Abstract

Background Vitamin D has recently gained increased attention owing to its immunomodulatory role. Epidemiological evidence demonstrates that deficiency of Vitamin D is a relevant risk for acute acquired immune-mediated inflammatory demyelinating diseases in childhood, such as Multiple sclerosis (MS).
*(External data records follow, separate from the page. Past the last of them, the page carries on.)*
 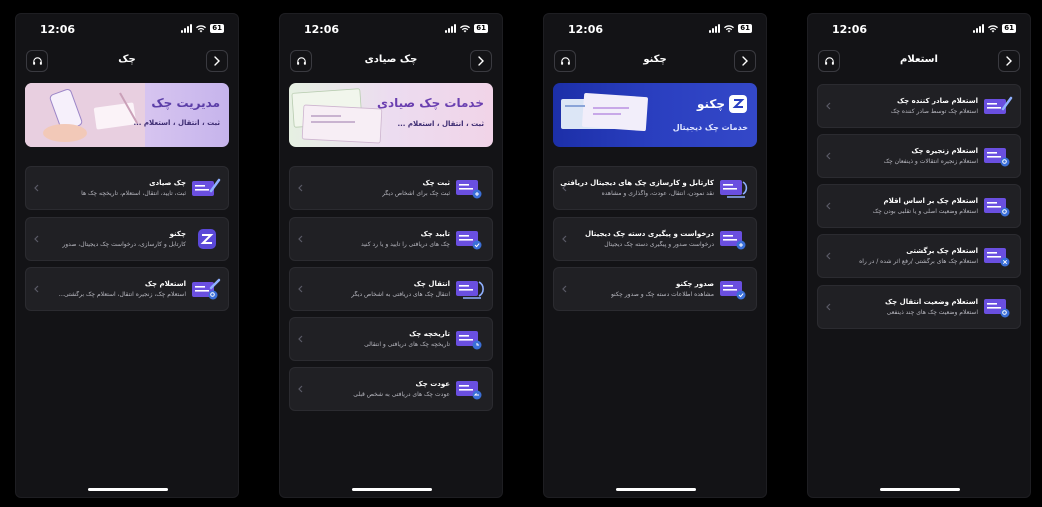 I want to click on item-subtitle: تاریخچه چک های دریافتی و انتقالی, so click(x=407, y=344).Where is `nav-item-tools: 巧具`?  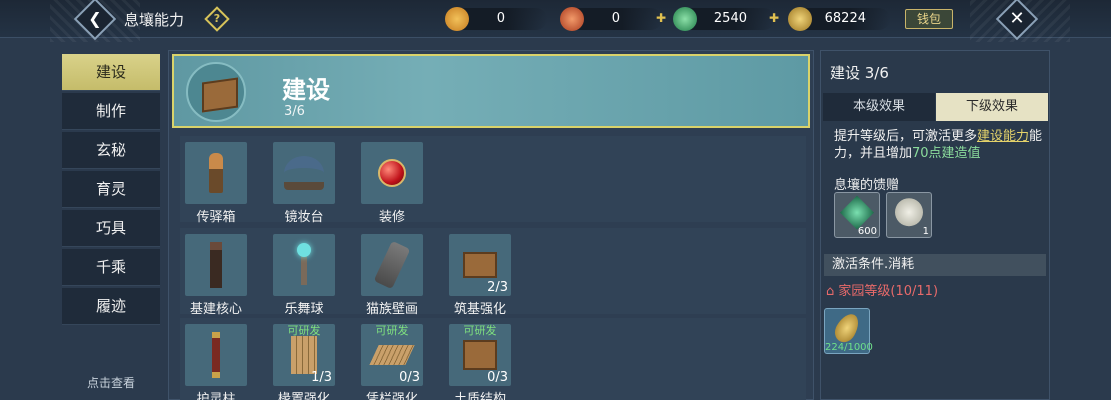
nav-item-tools: 巧具 is located at coordinates (111, 228).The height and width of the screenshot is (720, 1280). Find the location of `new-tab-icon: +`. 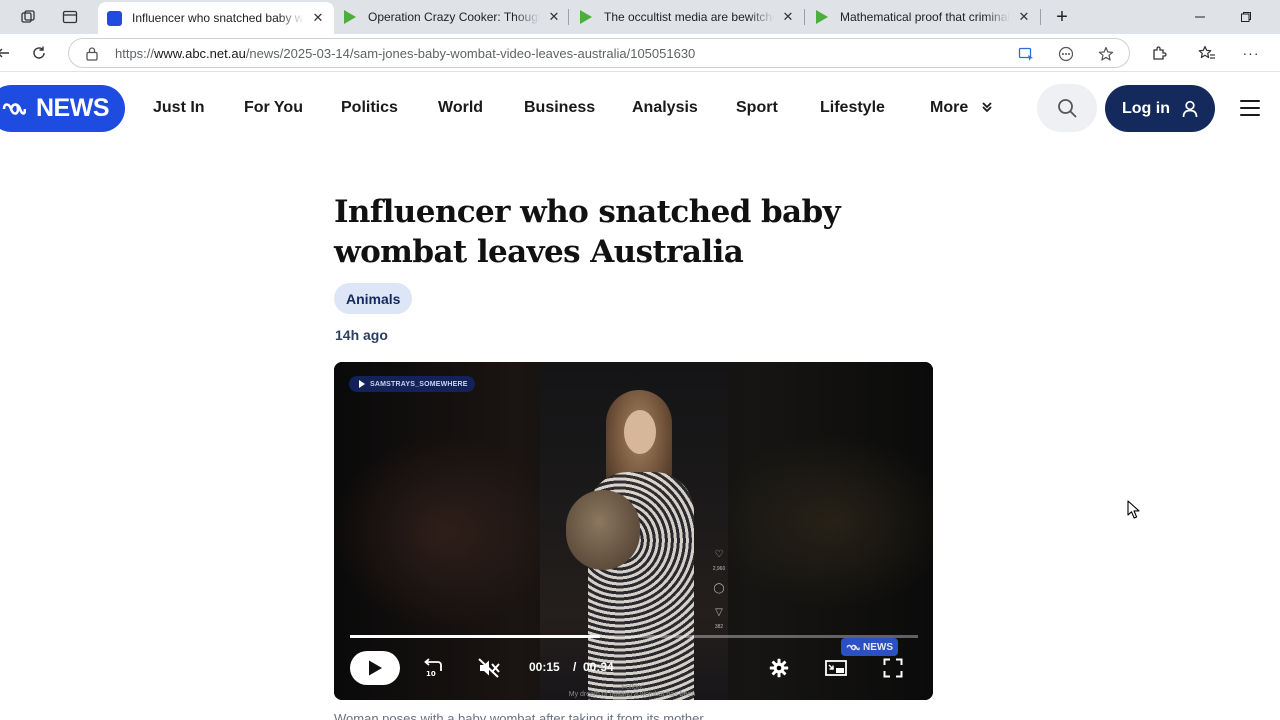

new-tab-icon: + is located at coordinates (1062, 17).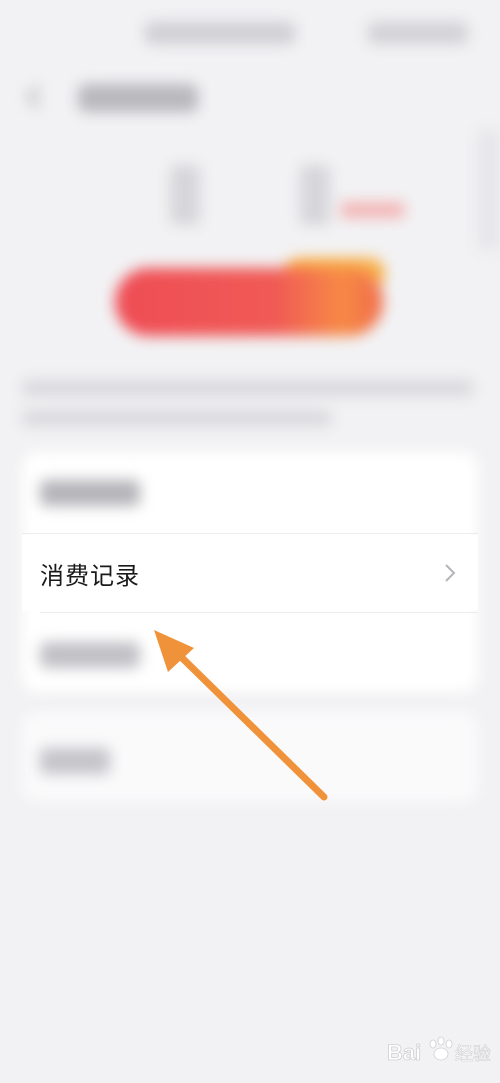 The width and height of the screenshot is (500, 1083). I want to click on watermark-logo: Bai 经验, so click(439, 1050).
Exact mechanism remains widely unexplored. Aim to measure the serum level vitamin D-25(OH) in pediatric patients diagnosed with acquired central and peripheral demyelinating diseases, and to compare these to levels found in healthy age and gender matched controls. Patients and Methods Twenty children (patients’ group) diagnosed with acute demyelinating diseases (Acute Disseminated Encephalomyelitis (ADEM, n = 7), Acute Necrotizing Encephalopathy of Childhood (ANEC, n = 3), Autoimmune Encephalitis (AE, n = 3), Transverse Myelitis (TM, n = 3), Guillain-Barre syndrome (GBS, n = 4)) and 40 healthy age and gender matched children (control group), were enrolled in the study. All patients were subject to full history, examination and measurement of serum levels of 25 (OH) vitamin D3 in both cases and control group. Results The mean level of vitamin D in cases was 4.4 ± 11.14 ng/ml, and it was deficient in 75% of the cases and insufficient in 15% of cases. The mean vitamin d level in cases was significantly lower than that in controls (27.18 ± 7.8 ng/ml). Conclusion Serum levels of 25 (OH) Vitamin D3 in pediatric acute acquired demyelinating diseases of the nervous system are significantly lower than levels in healthy controls, raising a possibility that vitamin D deficiency may be a risk factor for the development of various autoimmune neurological diseases.